A quoi reconnaît-on le héros d’une histoire ? Sûrement pas à un uniforme au milieu d’autres uniformes… si ce n’est que Henry MacQueen, notre héros, est lilliputien, à la fin du XIXe siècle. Le petit habit de pompier que nous sommes invités à regarder par le narrateur, s’emplit au fil des pages d’un personnage mal parti dans la vie. Enfant, Henry commet deux « vraies grosses bêtises » : il s’arrête de grandir à six ans, et met le feu à la maison en voulant lire Les Voyages de Gulliver à la lueur d’une bougie. Henry a désormais le feu dans le ventre et les mains, surtout face à la honte de son père, maire de New York…
Or New York, c’est aussi Dreamland, le parc d’attractions de Coney Island, et son village de lilliputiens, où Henry s’exile pour se sentir enfin chez lui. Lilliputia devient le lieu de son triomphe : un spectacle de pompiers nains dans lequel Henry sauve chaque jour la belle Nadja des flammes.
Pour que le feu s’apaise dans le ventre d’Henry, il faudra qu’une nuit un incendie bien réel menace Dreamland, et que les pompiers les plus petits surpassent les grands.
■ ■ ■ ■
## CONSIGNE
Transcrivez sans aucune modification le passage du texte fourni qui s'ouvre sur les mots « Pour que le » et se clôt sur les mots « surpassent les grands. ».

## LIGNES DE DONNÉES
■ ■ ■ ■
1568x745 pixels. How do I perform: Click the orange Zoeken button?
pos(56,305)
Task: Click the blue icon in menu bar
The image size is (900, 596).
■ ■ ■ ■
## CORRIGÉ DE L'EXERCICE
Pour que le feu s’apaise dans le ventre d’Henry, il faudra qu’une nuit un incendie bien réel menace Dreamland, et que les pompiers les plus petits surpassent les grands.